Aegon would not have been a player in the market, having sold its annuity book, though Cameron says it was involved in discussions about potential risks in the market.
He says: “We were looking to identify the risks to consumers because we were keen they be mitigated. If they weren’t, there was a risk the whole pensions industry would suffer reputational damage.”
But the Association of British Insurers wants to make clear its members did not lobby against the proposals. An ABI spokesman says: “The key thing is we were engaging constructively with the Government. That is not to say we weren’t pointing out issues to be addressed – not least that there would need to be added protection for consumers.”
Expert view: Douglas Anderson
Firms would have been thinking about whether to offer a buy-back option or whether to leave people to sell their annuity on to another insurer. There is a huge interdependency here for the insurer – there was no good pricing reference point to decide how much to offer because the market did not exist.
Insurers would also be worried about the reputational risk as once they allow for all of the costs and risks, those customers will get back a lot less than they expected in some cases, so individuals would feel hard done by.

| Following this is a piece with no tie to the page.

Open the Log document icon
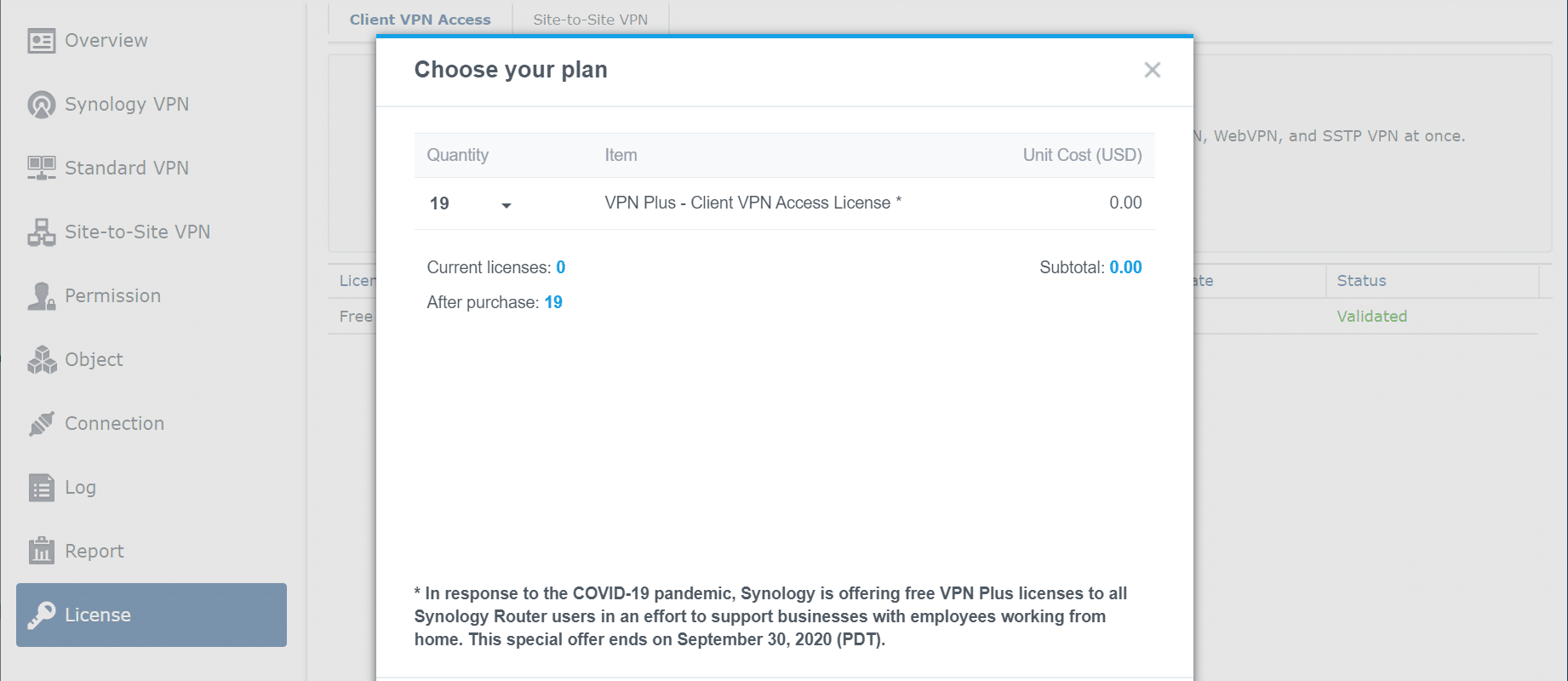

There is also a cocktail of quite tricky market conduct issues and difficult pricing issues associated with the secondary annuity market. The appropriate price to offer someone for the income stream you are giving up will be dependent on your life expectancy and would require people to go through a medical underwriting process. The people who are in the poorest health will be the ones who get less money than the people who are in good health. However, the people who would be keenest to sell would be the ones in the poorest health.
Some people – particularly the firms which manufactured or distributed enhanced annuities – were definitely trying to repurpose the infrastructure they had for medical underwriting for the sale of a secondary annuity.
Some will be quite disappointed that they have already seen a shrinkage in the enhanced annuity market taking place following freedom and choice. They thought they were going to get some relief from the loss of revenues only to find out that now the secondary annuity market will be stopped before it has begun.
Even the time people spent thinking about the issues would have been a considerable cost to the industry that could have been avoided if plans had been thought through first. It is unfortunate the policymakers did not think through the consequences before they made the announcement in the first place. There have been some of us who thought this was an unimplementable piece of legislation and it was only a matter of time before the Government sobered up and realised they could not implement it.